▼▼▼
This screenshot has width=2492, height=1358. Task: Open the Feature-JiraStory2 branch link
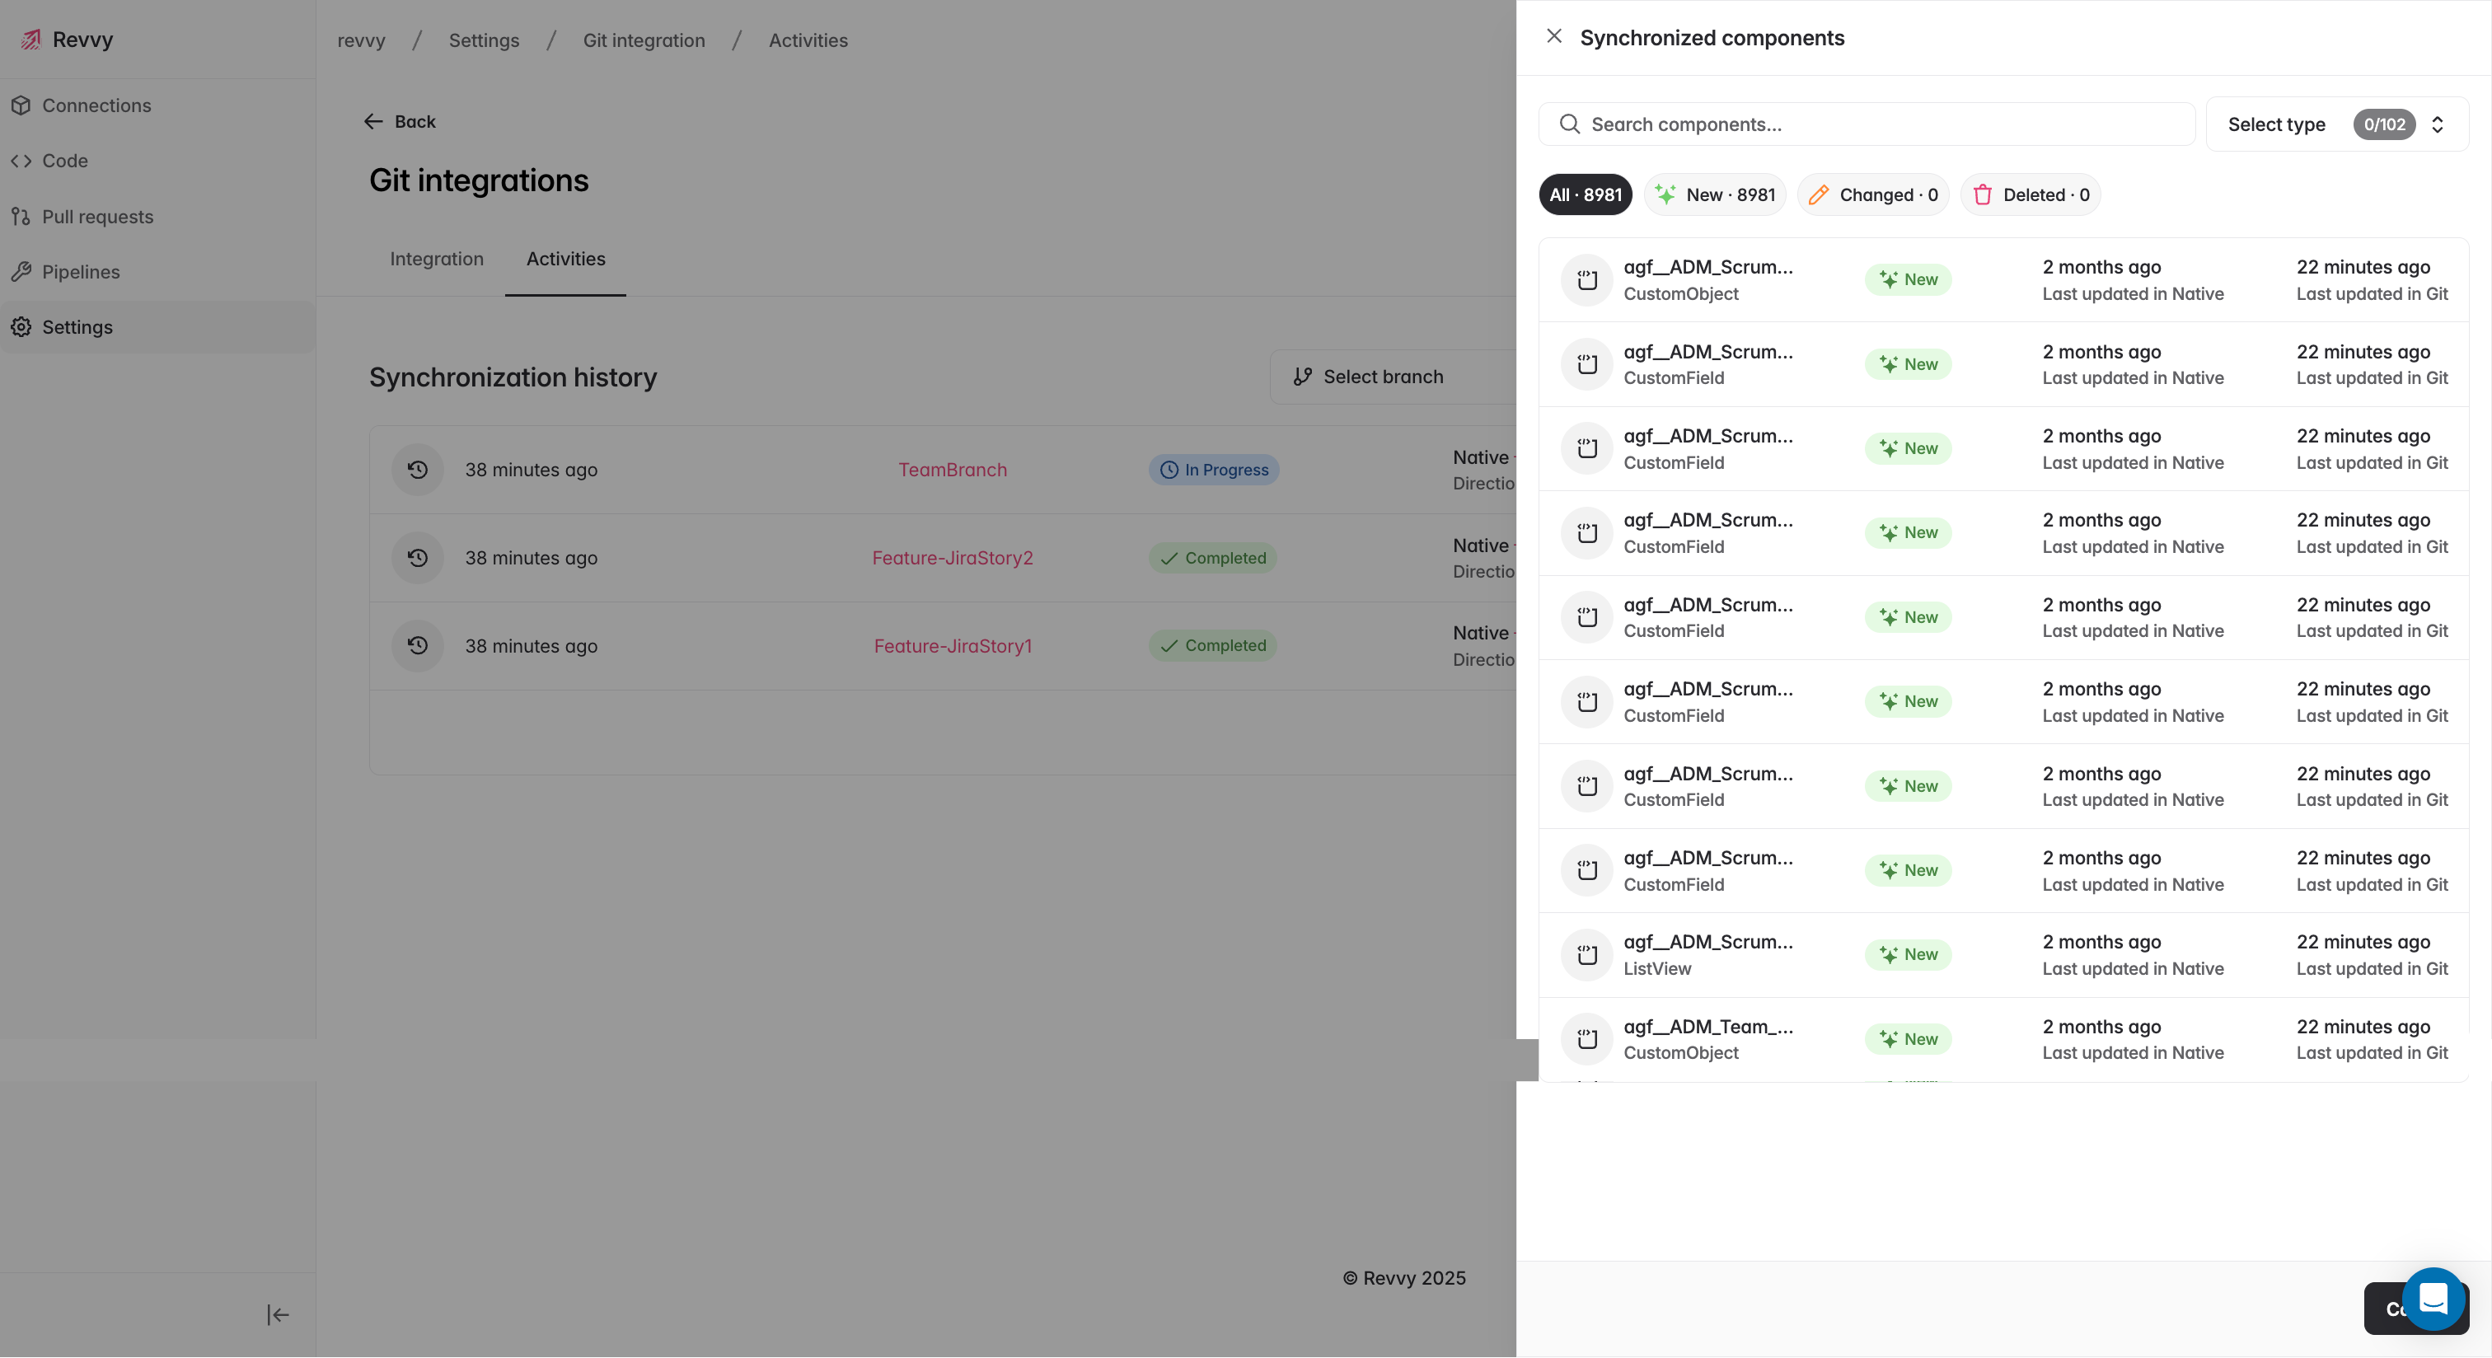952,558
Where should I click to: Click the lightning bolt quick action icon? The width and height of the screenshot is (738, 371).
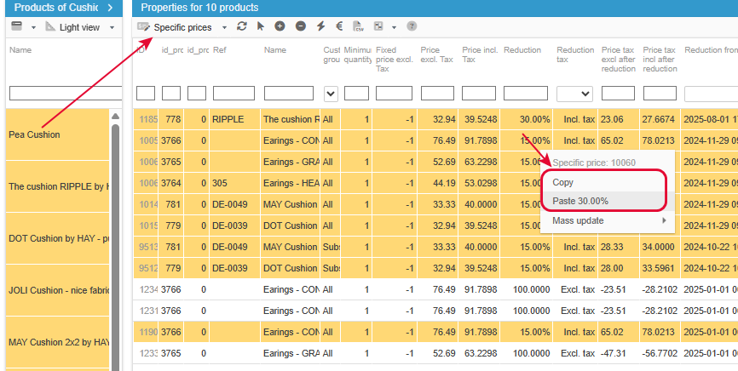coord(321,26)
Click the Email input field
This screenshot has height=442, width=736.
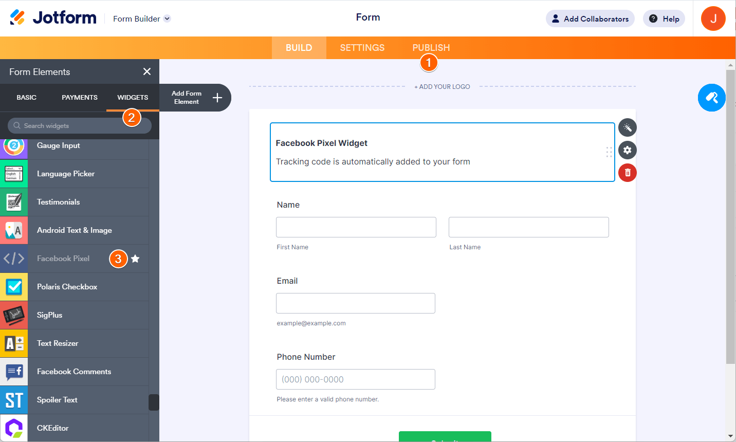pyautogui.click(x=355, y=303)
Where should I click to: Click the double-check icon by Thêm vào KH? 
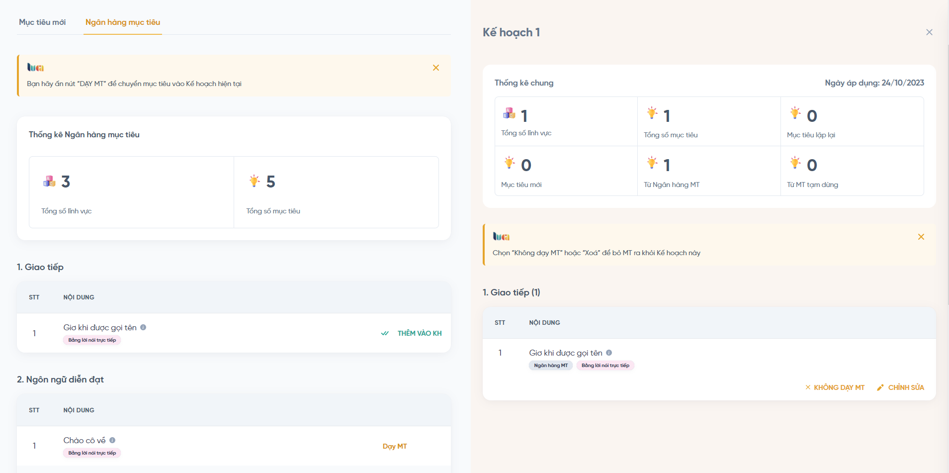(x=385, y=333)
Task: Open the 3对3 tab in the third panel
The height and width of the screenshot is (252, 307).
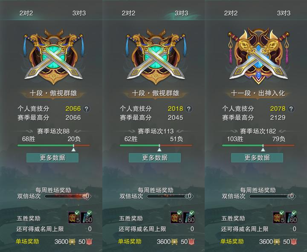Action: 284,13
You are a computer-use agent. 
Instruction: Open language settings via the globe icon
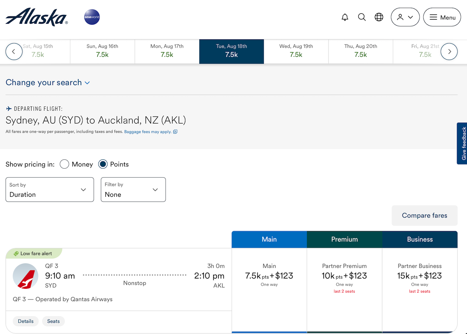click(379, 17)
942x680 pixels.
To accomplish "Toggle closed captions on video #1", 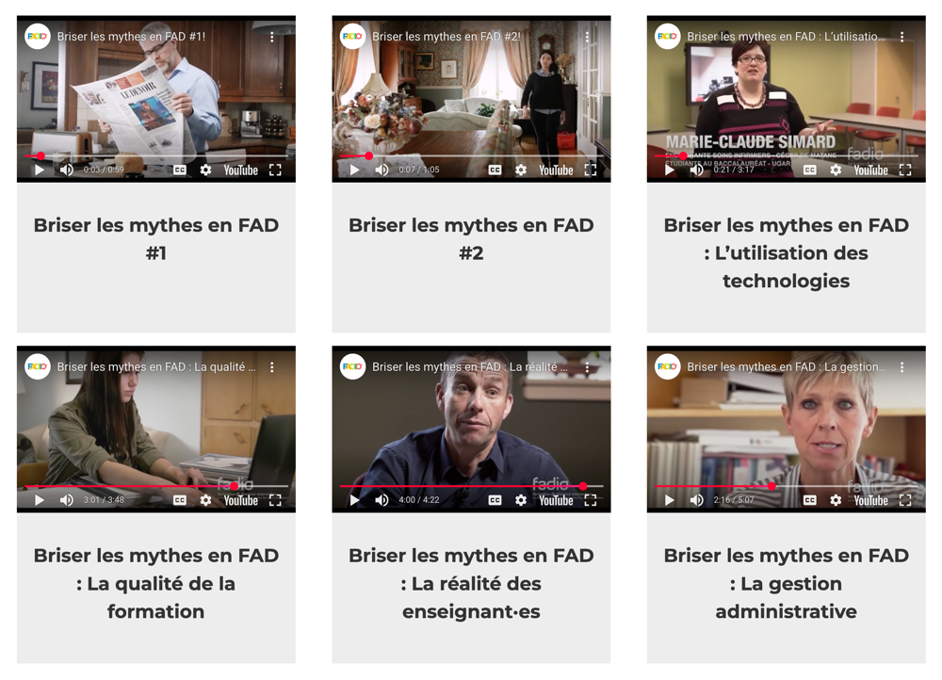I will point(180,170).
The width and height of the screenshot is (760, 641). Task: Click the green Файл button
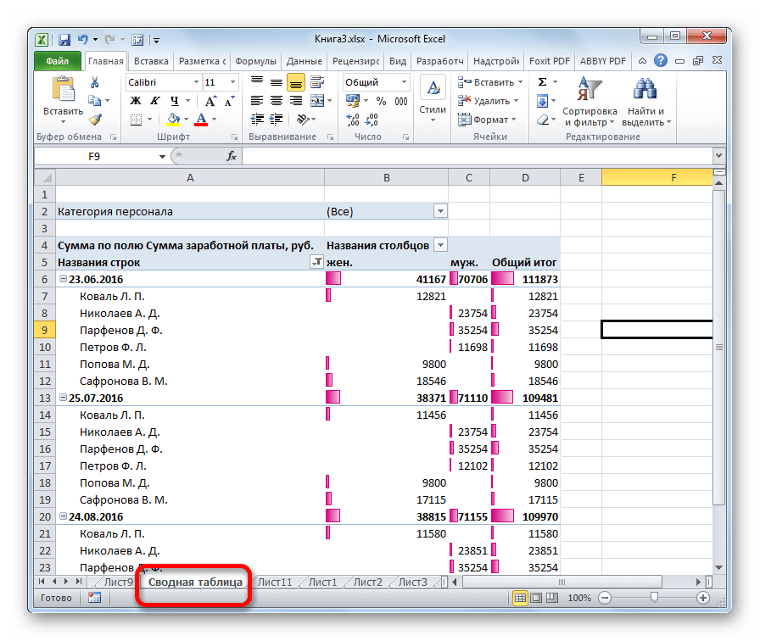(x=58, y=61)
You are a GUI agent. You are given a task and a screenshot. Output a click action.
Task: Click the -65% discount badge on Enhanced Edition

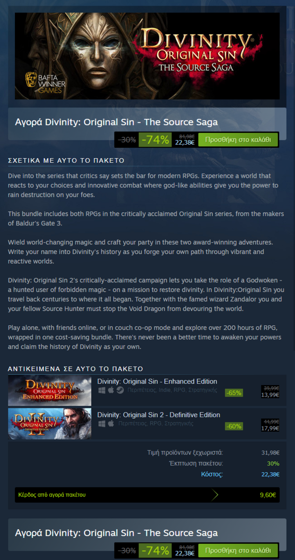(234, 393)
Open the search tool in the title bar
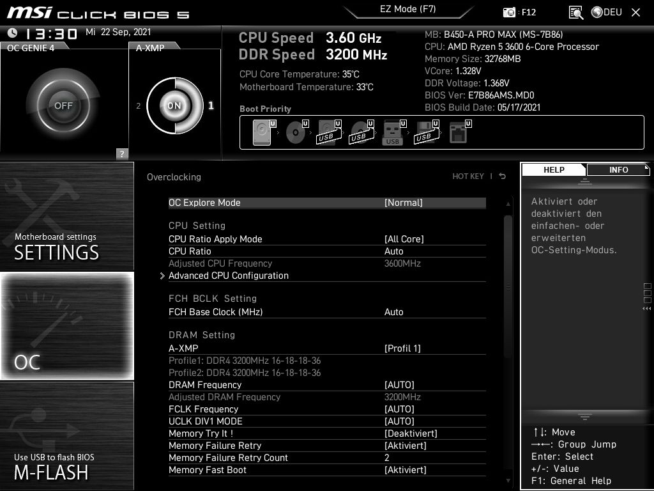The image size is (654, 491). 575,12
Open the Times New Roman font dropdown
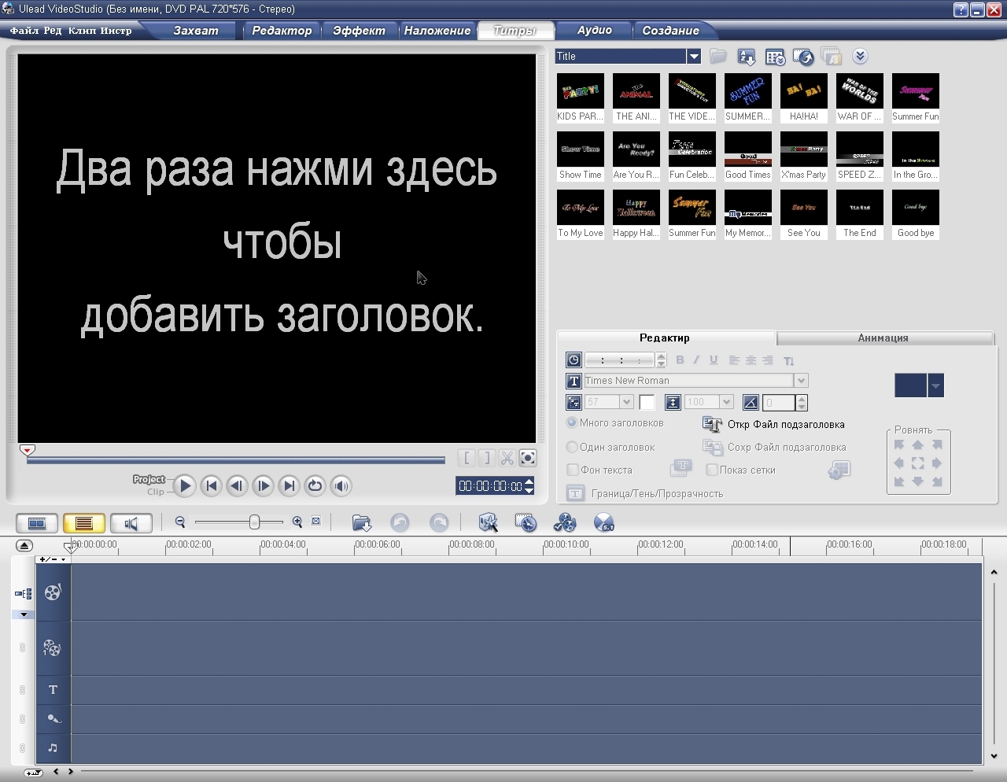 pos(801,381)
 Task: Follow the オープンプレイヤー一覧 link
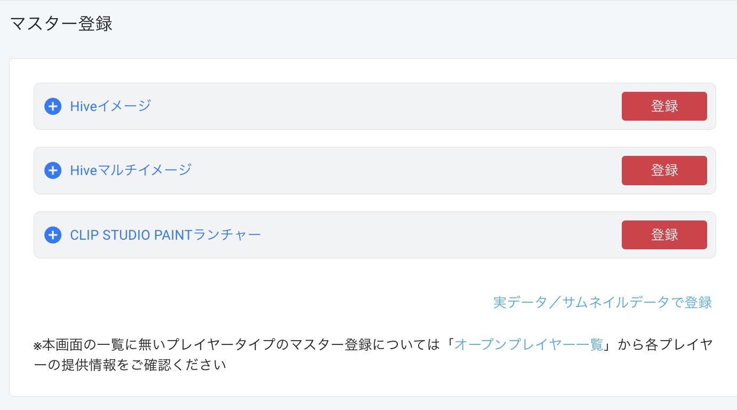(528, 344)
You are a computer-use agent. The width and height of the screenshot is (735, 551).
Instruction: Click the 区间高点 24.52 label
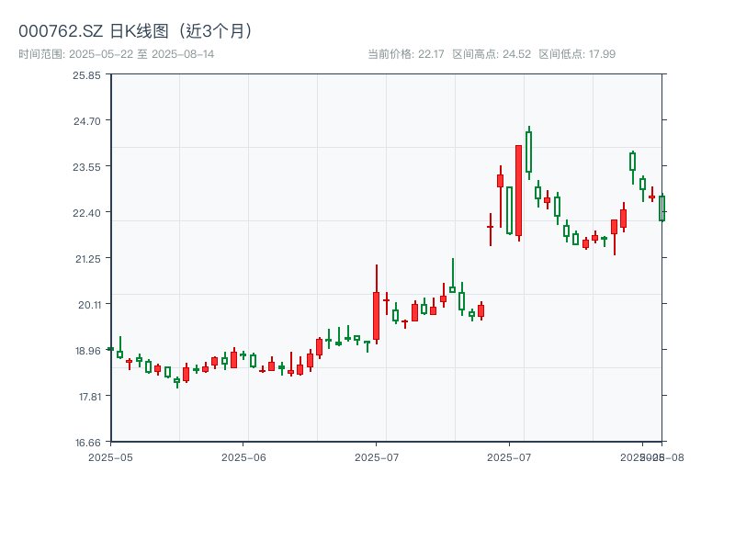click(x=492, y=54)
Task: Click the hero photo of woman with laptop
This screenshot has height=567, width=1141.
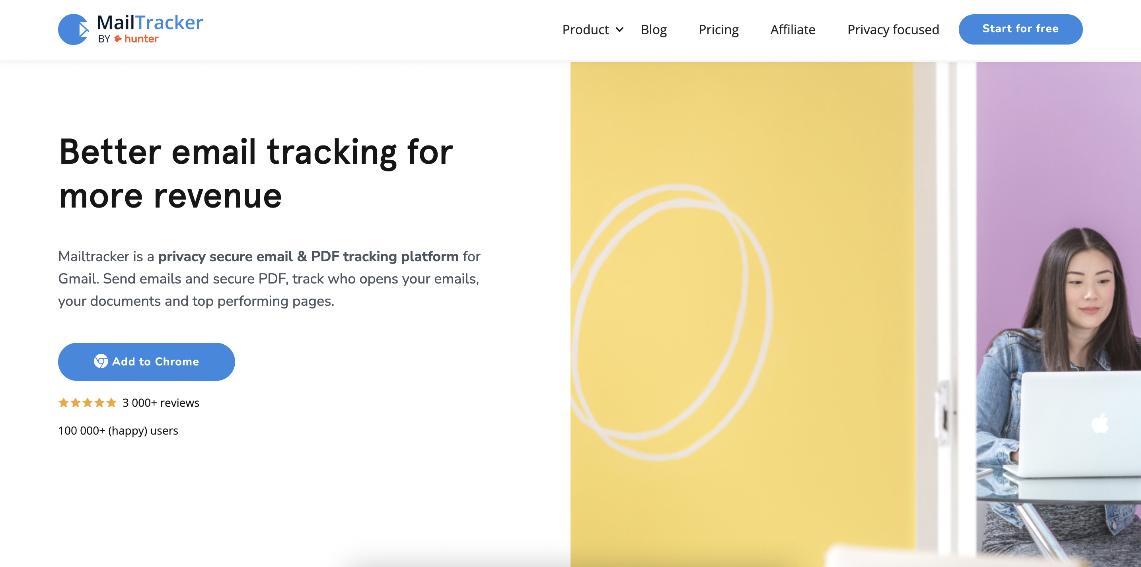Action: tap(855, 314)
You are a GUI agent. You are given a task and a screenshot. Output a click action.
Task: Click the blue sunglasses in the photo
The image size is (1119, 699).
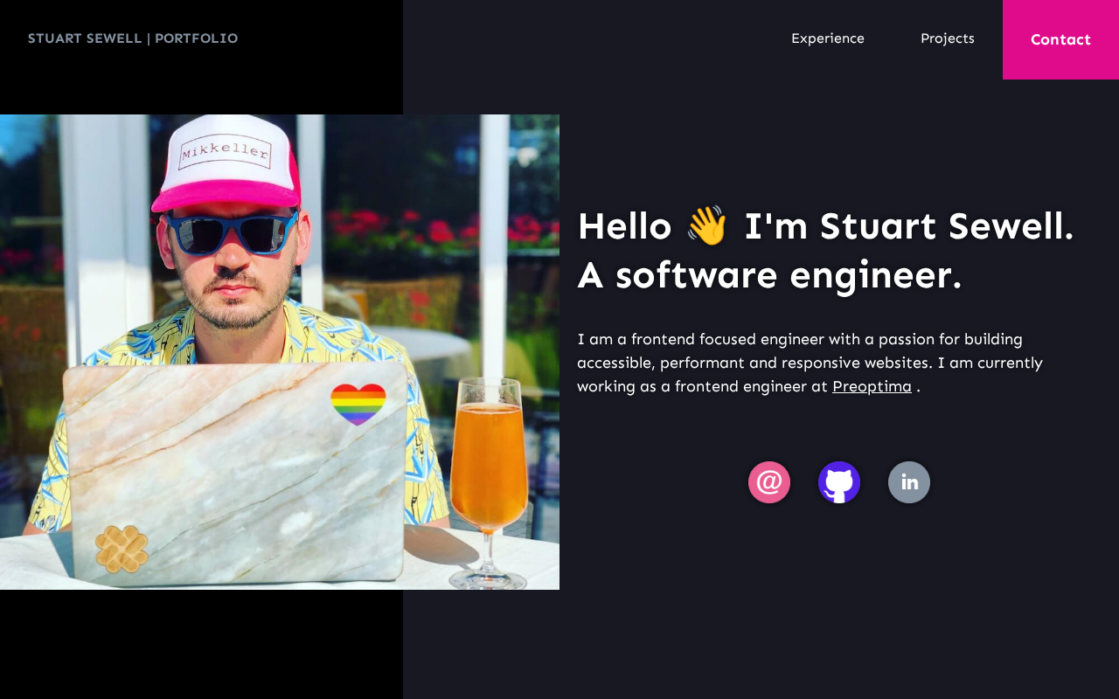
▲▲▲
*YOUR TASK*: For the string "computer", search the preceding data and copy every line that includes it.

*SOLVED PROBLEM*:
You are a computer-use agent. 
You are a computer-use agent. The width and height of the screenshot is (735, 551).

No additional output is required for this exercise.